(Extracted data entries)
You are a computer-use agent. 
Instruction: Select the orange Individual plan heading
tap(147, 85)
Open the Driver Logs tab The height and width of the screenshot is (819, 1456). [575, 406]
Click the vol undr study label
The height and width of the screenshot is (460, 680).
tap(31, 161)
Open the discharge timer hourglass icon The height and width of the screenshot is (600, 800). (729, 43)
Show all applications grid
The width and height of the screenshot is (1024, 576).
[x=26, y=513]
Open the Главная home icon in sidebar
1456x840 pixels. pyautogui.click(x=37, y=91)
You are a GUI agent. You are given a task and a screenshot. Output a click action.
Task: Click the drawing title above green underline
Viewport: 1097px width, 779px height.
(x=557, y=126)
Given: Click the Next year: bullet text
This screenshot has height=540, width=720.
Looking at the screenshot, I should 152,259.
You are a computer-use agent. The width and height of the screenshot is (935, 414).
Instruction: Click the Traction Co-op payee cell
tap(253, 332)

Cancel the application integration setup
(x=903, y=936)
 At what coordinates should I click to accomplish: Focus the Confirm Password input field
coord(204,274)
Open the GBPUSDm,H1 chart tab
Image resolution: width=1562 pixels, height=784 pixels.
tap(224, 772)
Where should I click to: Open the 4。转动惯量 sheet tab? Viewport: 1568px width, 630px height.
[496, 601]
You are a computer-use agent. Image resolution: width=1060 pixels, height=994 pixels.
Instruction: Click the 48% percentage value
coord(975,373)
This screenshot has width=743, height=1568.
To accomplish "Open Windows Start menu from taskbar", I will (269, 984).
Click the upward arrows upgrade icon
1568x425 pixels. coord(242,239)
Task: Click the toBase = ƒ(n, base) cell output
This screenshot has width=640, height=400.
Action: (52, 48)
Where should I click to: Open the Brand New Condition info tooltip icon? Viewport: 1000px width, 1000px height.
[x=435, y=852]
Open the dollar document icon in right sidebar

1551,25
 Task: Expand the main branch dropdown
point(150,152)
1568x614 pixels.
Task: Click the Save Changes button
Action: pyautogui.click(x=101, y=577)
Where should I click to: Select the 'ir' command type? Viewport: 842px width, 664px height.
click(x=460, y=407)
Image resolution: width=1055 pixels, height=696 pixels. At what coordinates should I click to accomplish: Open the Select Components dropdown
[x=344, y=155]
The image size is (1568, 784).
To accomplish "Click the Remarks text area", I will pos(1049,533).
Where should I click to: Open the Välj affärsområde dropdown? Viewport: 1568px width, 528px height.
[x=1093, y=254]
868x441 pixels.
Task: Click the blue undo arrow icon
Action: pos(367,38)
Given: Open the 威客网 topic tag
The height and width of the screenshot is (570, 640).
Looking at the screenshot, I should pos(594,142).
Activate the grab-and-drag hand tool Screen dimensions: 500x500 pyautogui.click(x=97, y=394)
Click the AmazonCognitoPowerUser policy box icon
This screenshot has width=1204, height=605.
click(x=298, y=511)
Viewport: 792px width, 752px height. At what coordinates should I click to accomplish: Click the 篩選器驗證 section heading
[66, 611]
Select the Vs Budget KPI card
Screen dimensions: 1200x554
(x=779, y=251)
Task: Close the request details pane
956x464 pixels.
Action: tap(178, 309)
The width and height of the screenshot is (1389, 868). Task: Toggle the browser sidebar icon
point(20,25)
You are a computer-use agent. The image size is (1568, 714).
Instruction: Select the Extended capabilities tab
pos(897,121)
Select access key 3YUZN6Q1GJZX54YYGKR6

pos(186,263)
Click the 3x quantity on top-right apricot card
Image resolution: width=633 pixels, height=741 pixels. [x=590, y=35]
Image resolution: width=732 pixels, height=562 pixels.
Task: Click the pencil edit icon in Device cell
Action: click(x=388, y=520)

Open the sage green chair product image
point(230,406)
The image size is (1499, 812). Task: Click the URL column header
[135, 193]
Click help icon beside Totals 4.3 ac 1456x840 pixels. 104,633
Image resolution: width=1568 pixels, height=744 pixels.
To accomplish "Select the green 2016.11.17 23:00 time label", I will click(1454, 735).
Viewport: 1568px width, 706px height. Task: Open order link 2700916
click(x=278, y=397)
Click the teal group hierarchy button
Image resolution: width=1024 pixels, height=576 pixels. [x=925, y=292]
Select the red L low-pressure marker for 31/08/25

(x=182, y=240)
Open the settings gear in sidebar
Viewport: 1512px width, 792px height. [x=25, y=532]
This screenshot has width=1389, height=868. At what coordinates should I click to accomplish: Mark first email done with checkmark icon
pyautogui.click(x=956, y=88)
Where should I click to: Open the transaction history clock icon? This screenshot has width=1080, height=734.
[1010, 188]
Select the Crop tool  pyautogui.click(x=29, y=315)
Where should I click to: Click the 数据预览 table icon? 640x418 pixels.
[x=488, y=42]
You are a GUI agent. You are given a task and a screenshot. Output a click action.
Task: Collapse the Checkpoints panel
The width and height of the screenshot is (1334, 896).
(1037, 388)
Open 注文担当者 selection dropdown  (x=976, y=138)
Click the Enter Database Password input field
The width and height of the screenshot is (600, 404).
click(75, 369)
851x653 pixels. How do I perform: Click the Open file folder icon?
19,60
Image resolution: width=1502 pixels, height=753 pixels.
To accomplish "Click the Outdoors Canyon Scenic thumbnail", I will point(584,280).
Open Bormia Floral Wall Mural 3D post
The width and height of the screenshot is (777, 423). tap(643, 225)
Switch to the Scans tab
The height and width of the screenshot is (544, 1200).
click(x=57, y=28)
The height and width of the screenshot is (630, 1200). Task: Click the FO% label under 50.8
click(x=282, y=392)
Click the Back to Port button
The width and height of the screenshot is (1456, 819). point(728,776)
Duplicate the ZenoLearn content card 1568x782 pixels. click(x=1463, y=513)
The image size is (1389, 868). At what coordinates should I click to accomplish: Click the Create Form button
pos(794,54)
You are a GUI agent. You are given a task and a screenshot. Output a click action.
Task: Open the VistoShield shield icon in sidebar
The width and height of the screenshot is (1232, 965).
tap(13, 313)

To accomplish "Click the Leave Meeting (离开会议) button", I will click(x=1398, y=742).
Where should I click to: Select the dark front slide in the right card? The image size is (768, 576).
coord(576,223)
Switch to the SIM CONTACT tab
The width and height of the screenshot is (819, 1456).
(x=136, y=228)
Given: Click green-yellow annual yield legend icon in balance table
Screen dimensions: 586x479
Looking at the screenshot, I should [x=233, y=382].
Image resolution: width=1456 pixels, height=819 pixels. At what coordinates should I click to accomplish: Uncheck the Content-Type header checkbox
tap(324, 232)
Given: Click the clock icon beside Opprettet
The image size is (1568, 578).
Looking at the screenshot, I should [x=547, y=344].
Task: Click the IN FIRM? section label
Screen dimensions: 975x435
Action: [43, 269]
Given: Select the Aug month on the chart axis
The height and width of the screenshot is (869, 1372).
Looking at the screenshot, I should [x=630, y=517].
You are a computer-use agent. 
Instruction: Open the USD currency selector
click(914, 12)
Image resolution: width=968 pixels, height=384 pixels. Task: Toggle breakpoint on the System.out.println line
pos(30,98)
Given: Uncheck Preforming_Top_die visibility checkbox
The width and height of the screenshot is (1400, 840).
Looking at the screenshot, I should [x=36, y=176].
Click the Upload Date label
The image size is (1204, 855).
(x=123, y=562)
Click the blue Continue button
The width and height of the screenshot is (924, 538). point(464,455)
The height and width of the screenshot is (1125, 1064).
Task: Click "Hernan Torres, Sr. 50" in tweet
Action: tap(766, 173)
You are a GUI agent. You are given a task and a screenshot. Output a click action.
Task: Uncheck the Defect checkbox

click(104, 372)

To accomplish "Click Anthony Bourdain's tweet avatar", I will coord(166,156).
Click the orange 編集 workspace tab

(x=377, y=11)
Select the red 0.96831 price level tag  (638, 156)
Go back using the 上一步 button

### WRITTEN INSTRUCTION
Format the lines above as a numbered list, omitting any blank lines.

### EXERCISE SOLUTION
1. You are a computer-use agent. 
2. Instruction: Select the orange Individual plan heading
3. tap(147, 85)
4. Open the Driver Logs tab The height and width of the screenshot is (819, 1456). [575, 406]
5. Click the vol undr study label
6. The height and width of the screenshot is (460, 680).
7. tap(31, 161)
8. Open the discharge timer hourglass icon The height and width of the screenshot is (600, 800). (729, 43)
9. Show all applications grid
10. The width and height of the screenshot is (1024, 576).
11. [x=26, y=513]
12. Open the Главная home icon in sidebar
13. 1456x840 pixels. pyautogui.click(x=37, y=91)
14. You are a GUI agent. You are given a task and a screenshot. Output a click action.
15. Task: Click the drawing title above green underline
16. Viewport: 1097px width, 779px height.
17. (x=557, y=126)
18. Given: Click the Next year: bullet text
19. This screenshot has height=540, width=720.
20. Looking at the screenshot, I should 152,259.
21. You are a computer-use agent. The width and height of the screenshot is (935, 414).
22. Instruction: Click the Traction Co-op payee cell
23. tap(253, 332)
24. Cancel the application integration setup
25. (x=903, y=936)
26.  At what coordinates should I click to accomplish: Focus the Confirm Password input field
27. coord(204,274)
28. Open the GBPUSDm,H1 chart tab
29. Image resolution: width=1562 pixels, height=784 pixels.
30. tap(224, 772)
31. Where should I click to: Open the 4。转动惯量 sheet tab? Viewport: 1568px width, 630px height.
32. [496, 601]
33. You are a computer-use agent. Image resolution: width=1060 pixels, height=994 pixels.
34. Instruction: Click the 48% percentage value
35. coord(975,373)
36. This screenshot has width=743, height=1568.
37. To accomplish "Open Windows Start menu from taskbar", I will (269, 984).
38. Click the upward arrows upgrade icon
39. 1568x425 pixels. coord(242,239)
40. Task: Click the toBase = ƒ(n, base) cell output
41. This screenshot has width=640, height=400.
42. Action: (52, 48)
43. Where should I click to: Open the Brand New Condition info tooltip icon? Viewport: 1000px width, 1000px height.
44. [x=435, y=852]
45. Open the dollar document icon in right sidebar
46. 1551,25
47.  Task: Expand the main branch dropdown
48. point(150,152)
49. 1568x614 pixels.
50. Task: Click the Save Changes button
51. Action: pyautogui.click(x=101, y=577)
52. Where should I click to: Select the 'ir' command type? Viewport: 842px width, 664px height.
53. click(x=460, y=407)
54. Image resolution: width=1055 pixels, height=696 pixels. At what coordinates should I click to accomplish: Open the Select Components dropdown
55. [x=344, y=155]
56. The image size is (1568, 784).
57. To accomplish "Click the Remarks text area", I will pos(1049,533).
58. Where should I click to: Open the Välj affärsområde dropdown? Viewport: 1568px width, 528px height.
59. [x=1093, y=254]
60. 868x441 pixels.
61. Task: Click the blue undo arrow icon
62. Action: pos(367,38)
63. Given: Open the 威客网 topic tag
64. The height and width of the screenshot is (570, 640).
65. Looking at the screenshot, I should pos(594,142).
66. Activate the grab-and-drag hand tool Screen dimensions: 500x500 pyautogui.click(x=97, y=394)
67. Click the AmazonCognitoPowerUser policy box icon
68. This screenshot has width=1204, height=605.
69. click(x=298, y=511)
70. Viewport: 792px width, 752px height. At what coordinates should I click to accomplish: Click the 篩選器驗證 section heading
71. [66, 611]
72. Select the Vs Budget KPI card
73. Screen dimensions: 1200x554
74. (x=779, y=251)
75. Task: Close the request details pane
76. 956x464 pixels.
77. Action: tap(178, 309)
78. The width and height of the screenshot is (1389, 868). Task: Toggle the browser sidebar icon
79. point(20,25)
80. You are a computer-use agent. The image size is (1568, 714).
81. Instruction: Select the Extended capabilities tab
82. pos(897,121)
83. Select access key 3YUZN6Q1GJZX54YYGKR6
84. pos(186,263)
85. Click the 3x quantity on top-right apricot card
86. Image resolution: width=633 pixels, height=741 pixels. [x=590, y=35]
87. Image resolution: width=732 pixels, height=562 pixels.
88. Task: Click the pencil edit icon in Device cell
89. Action: click(x=388, y=520)
90. Open the sage green chair product image
91. point(230,406)
92. The image size is (1499, 812). Task: Click the URL column header
93. [135, 193]
94. Click help icon beside Totals 4.3 ac 1456x840 pixels. 104,633
95. Image resolution: width=1568 pixels, height=744 pixels.
96. To accomplish "Select the green 2016.11.17 23:00 time label", I will click(1454, 735).
97. Viewport: 1568px width, 706px height. Task: Open order link 2700916
98. click(x=278, y=397)
99. Click the teal group hierarchy button
100. Image resolution: width=1024 pixels, height=576 pixels. [x=925, y=292]
101. Select the red L low-pressure marker for 31/08/25
102. (x=182, y=240)
103. Open the settings gear in sidebar
104. Viewport: 1512px width, 792px height. [x=25, y=532]
105. This screenshot has width=1389, height=868. At what coordinates should I click to accomplish: Mark first email done with checkmark icon
106. pyautogui.click(x=956, y=88)
107. Where should I click to: Open the transaction history clock icon? This screenshot has width=1080, height=734.
108. [1010, 188]
109. Select the Crop tool  pyautogui.click(x=29, y=315)
110. Where should I click to: Click the 数据预览 table icon? 640x418 pixels.
111. [x=488, y=42]
112. You are a GUI agent. You are given a task and a screenshot. Output a click action.
113. Task: Collapse the Checkpoints panel
114. The width and height of the screenshot is (1334, 896).
115. (1037, 388)
116. Open 注文担当者 selection dropdown  (x=976, y=138)
117. Click the Enter Database Password input field
118. The width and height of the screenshot is (600, 404).
119. click(75, 369)
120. 851x653 pixels. How do I perform: Click the Open file folder icon?
121. 19,60
122. Image resolution: width=1502 pixels, height=753 pixels.
123. To accomplish "Click the Outdoors Canyon Scenic thumbnail", I will point(584,280).
124. Open Bormia Floral Wall Mural 3D post
125. The width and height of the screenshot is (777, 423). tap(643, 225)
126. Switch to the Scans tab
127. The height and width of the screenshot is (544, 1200).
128. click(x=57, y=28)
129. The height and width of the screenshot is (630, 1200). Task: Click the FO% label under 50.8
130. click(x=282, y=392)
131. Click the Back to Port button
132. The width and height of the screenshot is (1456, 819). point(728,776)
133. Duplicate the ZenoLearn content card 1568x782 pixels. click(x=1463, y=513)
134. The image size is (1389, 868). At what coordinates should I click to accomplish: Click the Create Form button
135. pos(794,54)
136. You are a GUI agent. You are given a task and a screenshot. Output a click action.
137. Task: Open the VistoShield shield icon in sidebar
138. The width and height of the screenshot is (1232, 965).
139. tap(13, 313)
140. To accomplish "Click the Leave Meeting (离开会议) button", I will click(x=1398, y=742).
141. Where should I click to: Select the dark front slide in the right card? The image size is (768, 576).
142. coord(576,223)
143. Switch to the SIM CONTACT tab
144. The width and height of the screenshot is (819, 1456).
145. (x=136, y=228)
146. Given: Click green-yellow annual yield legend icon in balance table
147. Screen dimensions: 586x479
148. Looking at the screenshot, I should [x=233, y=382].
149. Image resolution: width=1456 pixels, height=819 pixels. At what coordinates should I click to accomplish: Uncheck the Content-Type header checkbox
150. tap(324, 232)
151. Given: Click the clock icon beside Opprettet
152. The image size is (1568, 578).
153. Looking at the screenshot, I should [x=547, y=344].
154. Task: Click the IN FIRM? section label
155. Screen dimensions: 975x435
156. Action: [43, 269]
157. Given: Select the Aug month on the chart axis
158. The height and width of the screenshot is (869, 1372).
159. Looking at the screenshot, I should [x=630, y=517].
160. You are a computer-use agent. 
161. Instruction: Open the USD currency selector
162. click(914, 12)
163. Image resolution: width=968 pixels, height=384 pixels. Task: Toggle breakpoint on the System.out.println line
164. pos(30,98)
165. Given: Uncheck Preforming_Top_die visibility checkbox
166. The width and height of the screenshot is (1400, 840).
167. Looking at the screenshot, I should [x=36, y=176].
168. Click the Upload Date label
169. The image size is (1204, 855).
170. (x=123, y=562)
171. Click the blue Continue button
172. The width and height of the screenshot is (924, 538). point(464,455)
173. The height and width of the screenshot is (1125, 1064).
174. Task: Click "Hernan Torres, Sr. 50" in tweet
175. Action: tap(766, 173)
176. You are a GUI agent. You are given a task and a screenshot. Output a click action.
177. Task: Uncheck the Defect checkbox
178. click(104, 372)
179. To accomplish "Click Anthony Bourdain's tweet avatar", I will coord(166,156).
180. Click the orange 編集 workspace tab
181. (x=377, y=11)
182. Select the red 0.96831 price level tag  (638, 156)
183. Go back using the 上一步 button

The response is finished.